** The data follows **

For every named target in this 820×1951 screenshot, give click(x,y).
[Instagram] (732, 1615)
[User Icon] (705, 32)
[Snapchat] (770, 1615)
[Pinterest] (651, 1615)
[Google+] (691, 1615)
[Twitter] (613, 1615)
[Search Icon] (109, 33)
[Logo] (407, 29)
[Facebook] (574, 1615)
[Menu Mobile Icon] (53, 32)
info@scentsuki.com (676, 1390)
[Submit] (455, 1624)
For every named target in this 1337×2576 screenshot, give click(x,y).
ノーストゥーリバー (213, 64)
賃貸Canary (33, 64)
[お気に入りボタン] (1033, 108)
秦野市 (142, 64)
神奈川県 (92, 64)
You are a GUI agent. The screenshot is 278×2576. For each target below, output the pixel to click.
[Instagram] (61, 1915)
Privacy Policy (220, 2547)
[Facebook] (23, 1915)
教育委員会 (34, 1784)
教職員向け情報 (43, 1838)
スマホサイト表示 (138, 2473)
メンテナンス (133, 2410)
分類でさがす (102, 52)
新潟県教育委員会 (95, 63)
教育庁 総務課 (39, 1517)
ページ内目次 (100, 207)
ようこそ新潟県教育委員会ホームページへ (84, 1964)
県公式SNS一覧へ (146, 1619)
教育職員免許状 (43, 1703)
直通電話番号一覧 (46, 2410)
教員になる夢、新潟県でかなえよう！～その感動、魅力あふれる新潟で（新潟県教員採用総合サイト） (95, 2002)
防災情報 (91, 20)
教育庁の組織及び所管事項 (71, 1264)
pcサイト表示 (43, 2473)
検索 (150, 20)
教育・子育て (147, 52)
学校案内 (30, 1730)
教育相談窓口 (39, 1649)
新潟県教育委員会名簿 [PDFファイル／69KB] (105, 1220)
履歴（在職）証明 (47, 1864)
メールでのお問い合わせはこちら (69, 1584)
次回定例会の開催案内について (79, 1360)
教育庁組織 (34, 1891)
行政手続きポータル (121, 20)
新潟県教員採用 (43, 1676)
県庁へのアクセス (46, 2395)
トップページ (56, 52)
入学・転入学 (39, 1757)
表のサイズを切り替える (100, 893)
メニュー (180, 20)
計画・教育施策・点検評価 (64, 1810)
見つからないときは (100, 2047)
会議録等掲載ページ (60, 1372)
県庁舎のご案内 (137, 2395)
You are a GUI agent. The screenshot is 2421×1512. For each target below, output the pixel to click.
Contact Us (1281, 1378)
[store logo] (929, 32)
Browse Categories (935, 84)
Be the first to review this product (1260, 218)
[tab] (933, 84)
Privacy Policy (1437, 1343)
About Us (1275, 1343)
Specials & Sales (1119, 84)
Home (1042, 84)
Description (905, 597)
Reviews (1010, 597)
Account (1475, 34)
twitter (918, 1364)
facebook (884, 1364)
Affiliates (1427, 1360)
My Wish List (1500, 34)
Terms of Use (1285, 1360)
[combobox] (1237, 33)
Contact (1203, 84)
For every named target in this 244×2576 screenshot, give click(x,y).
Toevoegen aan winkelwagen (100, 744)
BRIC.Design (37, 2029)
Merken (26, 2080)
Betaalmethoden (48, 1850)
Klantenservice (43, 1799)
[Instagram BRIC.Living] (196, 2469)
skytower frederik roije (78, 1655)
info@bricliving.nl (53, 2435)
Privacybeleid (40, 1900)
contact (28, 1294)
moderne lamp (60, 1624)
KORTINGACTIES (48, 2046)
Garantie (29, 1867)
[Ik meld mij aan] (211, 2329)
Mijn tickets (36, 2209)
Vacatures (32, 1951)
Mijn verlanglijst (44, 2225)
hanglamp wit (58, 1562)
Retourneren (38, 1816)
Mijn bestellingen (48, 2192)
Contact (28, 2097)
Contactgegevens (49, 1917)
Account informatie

** End of The data **

## What this task involves
Transcribe each line of the data above, unaltered, from the one where "[Search Icon] (109, 33)" appears to the one where "神奈川県 (92, 64)" appears, inclusive of both.

## Result of this task
[Search Icon] (109, 33)
[Logo] (407, 29)
[Facebook] (574, 1615)
[Menu Mobile Icon] (53, 32)
info@scentsuki.com (676, 1390)
[Submit] (455, 1624)
For every named target in this 1337×2576 screenshot, give click(x,y).
ノーストゥーリバー (213, 64)
賃貸Canary (33, 64)
[お気に入りボタン] (1033, 108)
秦野市 (142, 64)
神奈川県 (92, 64)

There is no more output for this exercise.